Shim Hwa-jin (born December 24, 1956) is a South Korean academic specialising in the history of clothing and textiles. She was president of Sungshin Women's University from 2007 until 2017, when she was imprisoned for embezzlement.

==Biography==
Shim is the fourth daughter of chairman Shim Young-hyun, and granddaughter of Sungshin Women's University's founder Li Suk-jeong. She graduated from the Department of Clothing at Konkuk University, then completed her PhD at Sungshin Women's University, after which she became a lecturer there.

==Career==
Shim became 8th president of Sungshin Women's University in 2007 and continued on as 9th and 10th president.

==Legal case==
After her reappointment as president for the third term, four members of the university's student association raised concerns that Shim had embezzled funds from the school, which led to their suspension in January 2016. The students successfully pursued a court case to have the suspension overturned, and it was struck down in October. Meanwhile, investigative journalists found that a prominent individual's daughter had been admitted to Sungshin after cheating in the assessment, in addition to a relative of Shim's being appointed as a tenure-track lecturer on the basis of a plagiarised dissertation.
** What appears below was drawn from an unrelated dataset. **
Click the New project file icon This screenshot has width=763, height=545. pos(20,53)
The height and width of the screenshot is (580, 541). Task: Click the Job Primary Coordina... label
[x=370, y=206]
On 7 February 2017, the Seoul Northern District Court returned a guilty verdict for embezzling 378 million won from school funds. She served nine days in prison before posting bail of 50 million won on 20 February. In response to the ruling, Shim's husband resigned from his position on the campaign team for presidential candidate Moon Jae-in, claiming that, if his wife was corrupt, he "would shoot her with a pistol."

==Bibliography==
- "고문헌을 통해 본 복식과 의복재료 생산의 발전 과정에 관한 연구-고대~ 조선시대를 중심으로" (1994)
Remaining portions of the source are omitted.